Charles Baudelaire, ‘Parisian Dream’. What better place to begin our pick of classic Paris poems with a poem by the nineteenth-century French writer who reinvented the way poets wrote about the city? Here, Baudelaire (1821-67) blends the real with the illusory, as the title suggests, appealing to art and architecture as he recalls a vivid dream of the city he experienced…
Dante Gabriel Rossetti, ‘Place de la Bastille, Paris’. ‘How dear the sky has been above this place! / Small treasures of this sky that we see here / Seen weak through prison-bars from year to year …’ A leading poet and painter in the Pre-Raphaelite Brotherhood, Rossetti (1828-82) uses this sonnet to reflect upon Paris’s bloody past, thinking back to a time when the Bastille prison stood upon this spot in the capital, before the Revolution of 1789.
Arthur Symons, ‘Paris’. Before T. S. Eliot subsumed the Symbolist method into his work, Symons (1865-1945) was pioneering Symbolist techniques to describe the city in his own poetry, and ‘Paris’ provides a nice example of this.

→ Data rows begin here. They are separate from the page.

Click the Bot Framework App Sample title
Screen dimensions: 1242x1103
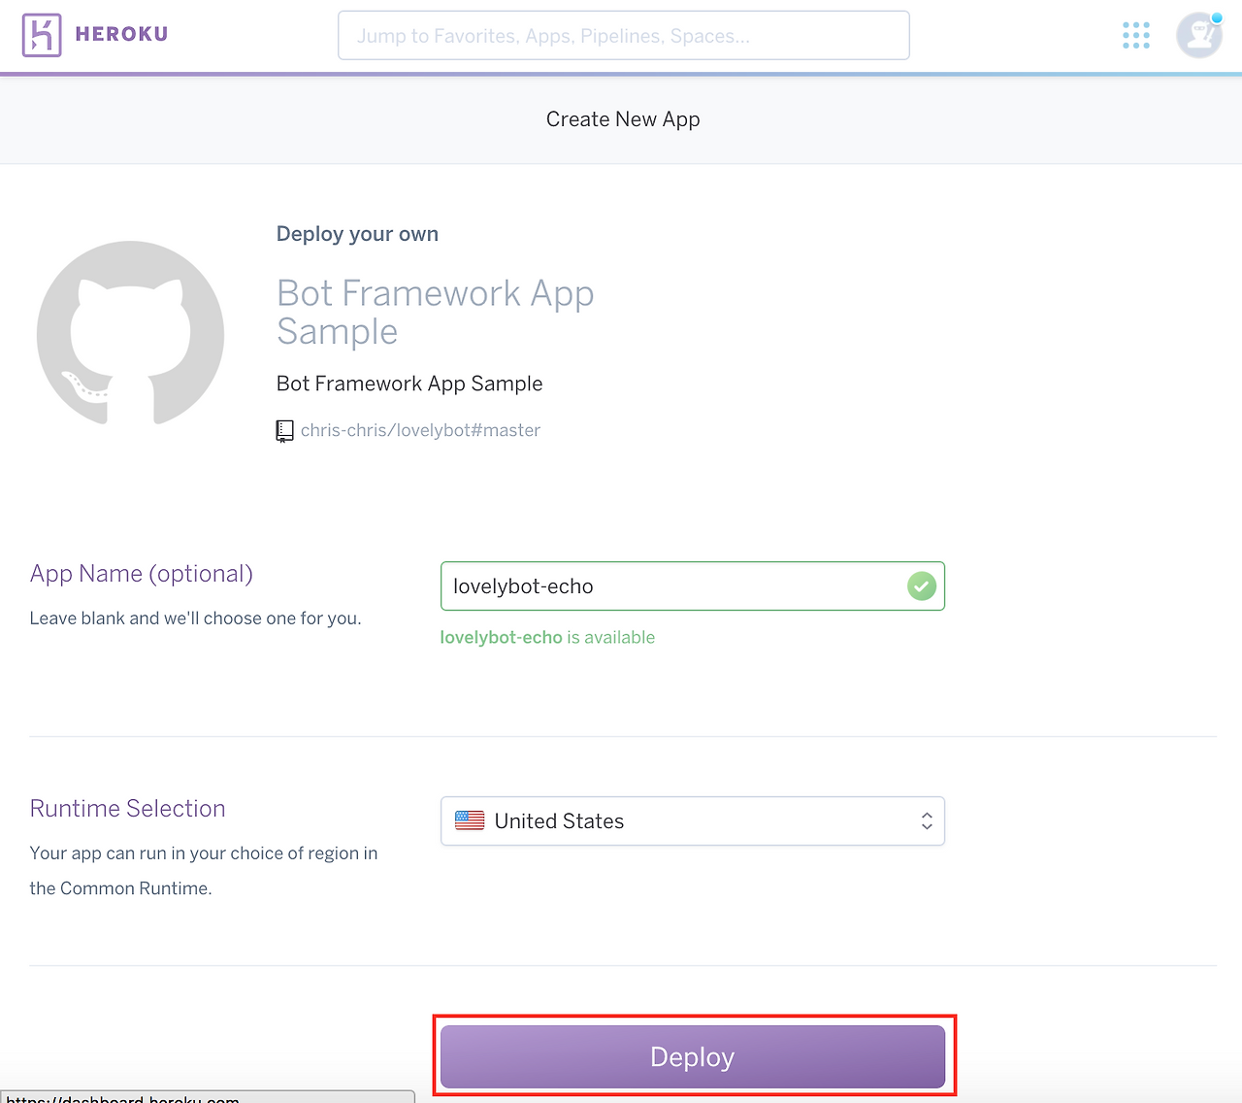[435, 312]
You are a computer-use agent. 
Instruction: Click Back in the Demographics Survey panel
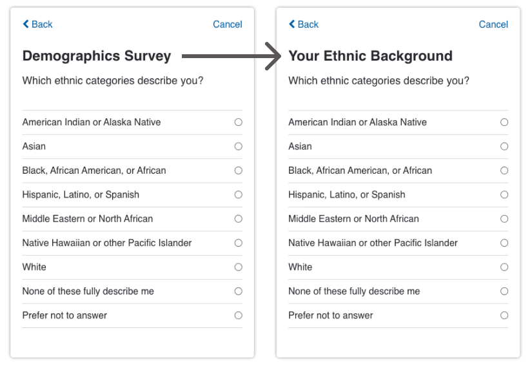(37, 25)
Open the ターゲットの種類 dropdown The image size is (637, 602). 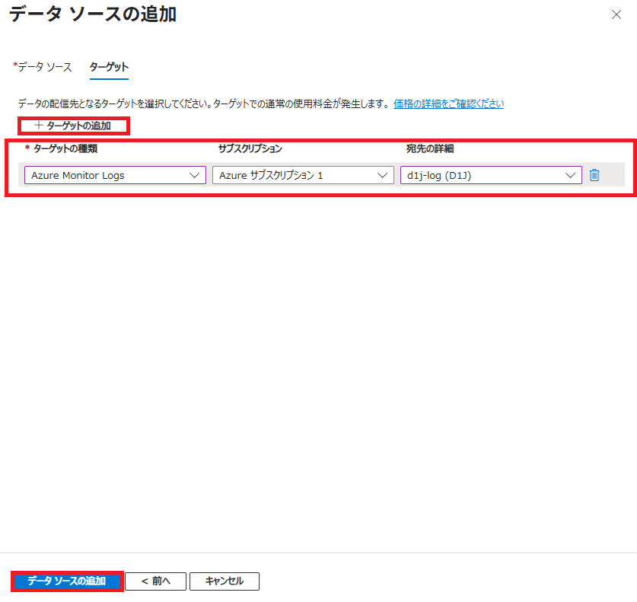pyautogui.click(x=114, y=175)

We can clearly detect Baudelaire’s influence in particular: ‘My Paris is a land where twilight days / Merge into violent nights of black and gold; / Where, it may be, the flower of dawn is cold: / Ah, but the gold nights, and the scented ways!’
Sara Teasdale, ‘Paris in Spring’. Teasdale (1884-1933) was an American poet, who wrote many poems set in cities both in America and Europe. Here, she describes Paris in springtime, taking in many of the locales around the city: ‘I know the Bois is twinkling / In a sort of hazy sheen, / And down the Champs the gray old arch / Stands cold and still between.’

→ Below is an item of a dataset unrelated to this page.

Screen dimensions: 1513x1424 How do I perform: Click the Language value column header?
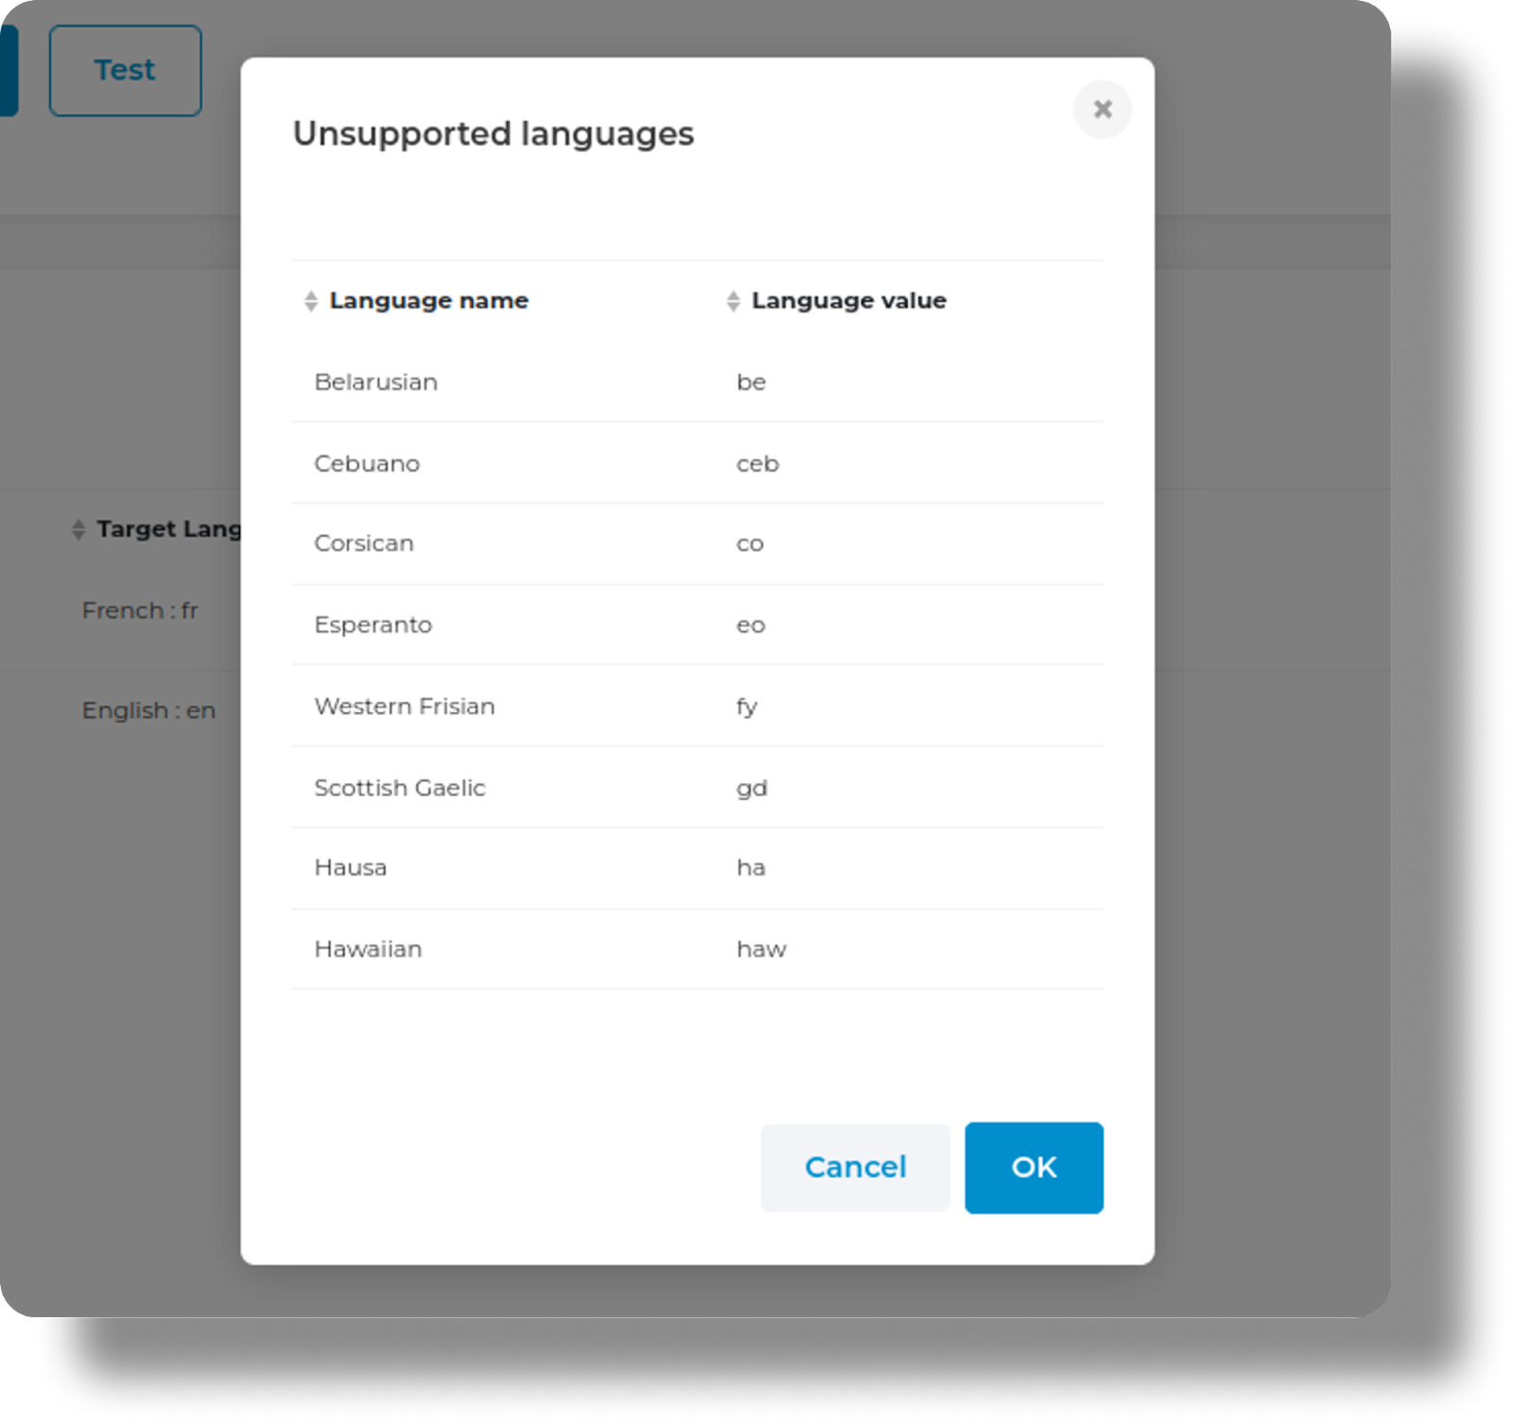(x=848, y=301)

Ezra Pound, ‘In a Station of the Metro’. Perhaps the most famous very short poem about Paris, this two-line imagist masterpiece captures the sudden fleeting impression of the commuters at a Paris Metro station.

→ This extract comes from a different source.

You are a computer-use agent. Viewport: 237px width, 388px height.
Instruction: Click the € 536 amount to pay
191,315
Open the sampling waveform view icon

Guillaume Apollinaire, ‘Zone’. Written in 1913, ‘Zone’ captures the experience of modern-day Paris, with the sound of aeroplanes and the sights of the city, advertisements and the bustle of the capital.
Hope Mirrlees, Paris: A Poem. Bearing the influence of Apollinaire’s ‘Zone’ as well as the work of other avant-garde French poets such as Blaise Cendrars and Jean Cocteau, Paris: A Poem (1919) was actually written by a British female poet, born to Scottish parents in Kent in 1887. Helen Hope Mirrlees lived in the French capital during the early twentieth century, and this 445-line poem is remarkably bold and innovative, blending as it does street signs and advertisements in the Paris Metro with allusions to Aristophanes, Shakespeare, and French painting, as we follow the female narrator through the streets of the city over the course of a whole day, from dawn till dusk and through to the dawning of a new day. It was out of print for much of the twentieth century, until the publication of Mirrlees’ Collected Poems in 2011. No pick of the best poems about Paris would be complete without this underrated gem – click on the link above to access a pdf of the first edition, via the Hope Mirrlees website.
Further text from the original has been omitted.